A Pagan Place
- First edition
- Author: Edna O'Brien
- Language: English
- Publisher: Weidenfeld & Nicolson
- Publication date: April 16, 1970
- Publication place: Ireland
- Media type: Print
- Pages: 223 pages
- ISBN: 0-297-00027-6

= A Pagan Place (novel) =

Book by Edna O'Brien

A Pagan Place is a 1970 novel by Irish writer Edna O'Brien. The book was first published on April 16, 1970, by Weidenfeld & Nicolson and follows a young girl in the 1930s and 1940s. In 1972 A Pagan Place was adapted into a stage production, which received mixed reviews.

==Style==
A Pagan Place is narrated in second person in its entirety. As Shahriyar Mansouri argues, such a "melodic" narratorial voice, presented through the mouthpiece of second-person narrator signifies a lost sense of identity and independence for the post-independence Irish women.
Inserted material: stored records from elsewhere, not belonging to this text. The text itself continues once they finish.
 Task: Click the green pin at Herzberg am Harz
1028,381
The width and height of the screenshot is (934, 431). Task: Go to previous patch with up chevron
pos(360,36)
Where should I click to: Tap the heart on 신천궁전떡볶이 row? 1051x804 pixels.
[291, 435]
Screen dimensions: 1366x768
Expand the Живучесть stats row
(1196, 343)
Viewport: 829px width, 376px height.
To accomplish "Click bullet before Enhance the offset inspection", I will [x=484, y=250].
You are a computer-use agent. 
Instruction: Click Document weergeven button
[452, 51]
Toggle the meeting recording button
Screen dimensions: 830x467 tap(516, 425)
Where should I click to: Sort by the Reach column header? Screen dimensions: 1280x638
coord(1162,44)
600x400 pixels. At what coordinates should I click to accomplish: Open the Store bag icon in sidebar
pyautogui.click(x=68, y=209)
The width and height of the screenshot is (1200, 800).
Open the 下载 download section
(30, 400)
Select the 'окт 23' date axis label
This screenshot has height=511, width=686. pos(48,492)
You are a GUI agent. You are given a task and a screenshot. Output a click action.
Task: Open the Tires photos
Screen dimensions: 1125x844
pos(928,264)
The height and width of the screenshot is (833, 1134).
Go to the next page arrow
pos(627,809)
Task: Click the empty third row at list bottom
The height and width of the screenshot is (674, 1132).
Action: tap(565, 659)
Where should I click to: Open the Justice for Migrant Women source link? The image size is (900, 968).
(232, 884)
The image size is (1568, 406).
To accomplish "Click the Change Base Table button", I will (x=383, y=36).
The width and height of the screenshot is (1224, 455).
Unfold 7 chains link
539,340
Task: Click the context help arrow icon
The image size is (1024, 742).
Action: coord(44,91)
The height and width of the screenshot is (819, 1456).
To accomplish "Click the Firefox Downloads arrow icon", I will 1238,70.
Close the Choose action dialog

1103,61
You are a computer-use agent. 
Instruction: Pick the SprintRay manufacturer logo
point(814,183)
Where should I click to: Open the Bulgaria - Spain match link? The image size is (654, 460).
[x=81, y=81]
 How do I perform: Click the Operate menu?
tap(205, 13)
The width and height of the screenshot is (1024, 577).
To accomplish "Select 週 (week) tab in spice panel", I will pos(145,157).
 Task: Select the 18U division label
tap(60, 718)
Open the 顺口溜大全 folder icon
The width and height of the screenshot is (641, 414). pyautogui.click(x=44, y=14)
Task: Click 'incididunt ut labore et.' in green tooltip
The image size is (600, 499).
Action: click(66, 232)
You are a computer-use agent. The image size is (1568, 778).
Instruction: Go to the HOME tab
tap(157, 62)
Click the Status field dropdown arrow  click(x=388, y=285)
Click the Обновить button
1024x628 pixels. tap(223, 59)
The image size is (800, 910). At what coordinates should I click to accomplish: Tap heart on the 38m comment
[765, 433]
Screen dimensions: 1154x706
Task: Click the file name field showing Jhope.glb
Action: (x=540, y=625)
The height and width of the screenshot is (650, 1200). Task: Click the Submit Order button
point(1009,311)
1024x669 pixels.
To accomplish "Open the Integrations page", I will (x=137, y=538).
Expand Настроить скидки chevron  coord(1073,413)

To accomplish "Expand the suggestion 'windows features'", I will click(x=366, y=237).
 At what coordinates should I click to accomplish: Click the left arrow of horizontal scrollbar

The only occasion when the narratorial voice appropriates the first person pronoun 'I', indicating its presence and self-recognition, comes at the end of the novel, where the unnamed, young female protagonist embarks on her journey of formation.

==Reception==
The Sydney Morning Herald praised the book's narrative, saying that it "flows along absorbingly without a line of direct dialogue".